--- Information provided Enclosed Below ---

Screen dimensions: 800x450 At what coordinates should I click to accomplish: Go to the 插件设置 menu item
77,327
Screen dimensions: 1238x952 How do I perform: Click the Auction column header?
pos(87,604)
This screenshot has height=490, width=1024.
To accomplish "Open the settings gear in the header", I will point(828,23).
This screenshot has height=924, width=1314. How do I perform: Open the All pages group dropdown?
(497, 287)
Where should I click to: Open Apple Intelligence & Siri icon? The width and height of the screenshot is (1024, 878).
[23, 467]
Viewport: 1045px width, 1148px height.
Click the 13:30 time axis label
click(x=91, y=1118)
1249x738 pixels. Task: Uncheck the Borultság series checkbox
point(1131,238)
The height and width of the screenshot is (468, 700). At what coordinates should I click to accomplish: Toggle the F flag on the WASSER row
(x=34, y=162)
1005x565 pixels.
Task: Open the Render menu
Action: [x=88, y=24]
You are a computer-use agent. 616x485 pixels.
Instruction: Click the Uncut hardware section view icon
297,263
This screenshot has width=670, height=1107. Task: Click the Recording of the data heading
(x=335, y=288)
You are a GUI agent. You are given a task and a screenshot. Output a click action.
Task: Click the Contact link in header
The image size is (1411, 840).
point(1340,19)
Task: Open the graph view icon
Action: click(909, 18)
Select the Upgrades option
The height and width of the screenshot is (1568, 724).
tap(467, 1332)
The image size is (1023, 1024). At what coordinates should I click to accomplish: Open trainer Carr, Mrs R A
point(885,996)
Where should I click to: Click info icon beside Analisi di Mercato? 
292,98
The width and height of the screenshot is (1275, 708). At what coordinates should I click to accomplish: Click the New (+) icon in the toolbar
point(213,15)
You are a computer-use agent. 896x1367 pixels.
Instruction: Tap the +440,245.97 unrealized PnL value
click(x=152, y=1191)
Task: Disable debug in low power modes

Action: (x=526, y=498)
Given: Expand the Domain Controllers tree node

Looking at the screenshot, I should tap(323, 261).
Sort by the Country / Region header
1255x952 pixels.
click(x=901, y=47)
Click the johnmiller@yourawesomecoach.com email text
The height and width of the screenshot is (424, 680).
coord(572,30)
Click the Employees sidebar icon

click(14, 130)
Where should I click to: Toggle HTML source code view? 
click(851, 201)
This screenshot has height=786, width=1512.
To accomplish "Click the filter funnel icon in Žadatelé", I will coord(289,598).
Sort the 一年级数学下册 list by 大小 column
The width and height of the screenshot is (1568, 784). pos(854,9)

--- End of Enclosed Information provided ---

§ Action item
Copy each record from above exactly, and include every line.

§ Answer space
Screen dimensions: 800x450 At what coordinates should I click to accomplish: Go to the 插件设置 menu item
77,327
Screen dimensions: 1238x952 How do I perform: Click the Auction column header?
pos(87,604)
This screenshot has height=490, width=1024.
To accomplish "Open the settings gear in the header", I will point(828,23).
This screenshot has height=924, width=1314. How do I perform: Open the All pages group dropdown?
(497, 287)
Where should I click to: Open Apple Intelligence & Siri icon? The width and height of the screenshot is (1024, 878).
[23, 467]
Viewport: 1045px width, 1148px height.
Click the 13:30 time axis label
click(x=91, y=1118)
1249x738 pixels. Task: Uncheck the Borultság series checkbox
point(1131,238)
The height and width of the screenshot is (468, 700). At what coordinates should I click to accomplish: Toggle the F flag on the WASSER row
(x=34, y=162)
1005x565 pixels.
Task: Open the Render menu
Action: [x=88, y=24]
You are a computer-use agent. 616x485 pixels.
Instruction: Click the Uncut hardware section view icon
297,263
This screenshot has width=670, height=1107. Task: Click the Recording of the data heading
(x=335, y=288)
You are a GUI agent. You are given a task and a screenshot. Output a click action.
Task: Click the Contact link in header
The image size is (1411, 840).
point(1340,19)
Task: Open the graph view icon
Action: click(909, 18)
Select the Upgrades option
The height and width of the screenshot is (1568, 724).
tap(467, 1332)
The image size is (1023, 1024). At what coordinates should I click to accomplish: Open trainer Carr, Mrs R A
point(885,996)
Where should I click to: Click info icon beside Analisi di Mercato? 
292,98
The width and height of the screenshot is (1275, 708). At what coordinates should I click to accomplish: Click the New (+) icon in the toolbar
point(213,15)
You are a computer-use agent. 896x1367 pixels.
Instruction: Tap the +440,245.97 unrealized PnL value
click(x=152, y=1191)
Task: Disable debug in low power modes

Action: (x=526, y=498)
Given: Expand the Domain Controllers tree node

Looking at the screenshot, I should tap(323, 261).
Sort by the Country / Region header
1255x952 pixels.
click(x=901, y=47)
Click the johnmiller@yourawesomecoach.com email text
The height and width of the screenshot is (424, 680).
coord(572,30)
Click the Employees sidebar icon

click(14, 130)
Where should I click to: Toggle HTML source code view? 
click(851, 201)
This screenshot has height=786, width=1512.
To accomplish "Click the filter funnel icon in Žadatelé", I will coord(289,598).
Sort the 一年级数学下册 list by 大小 column
The width and height of the screenshot is (1568, 784). pos(854,9)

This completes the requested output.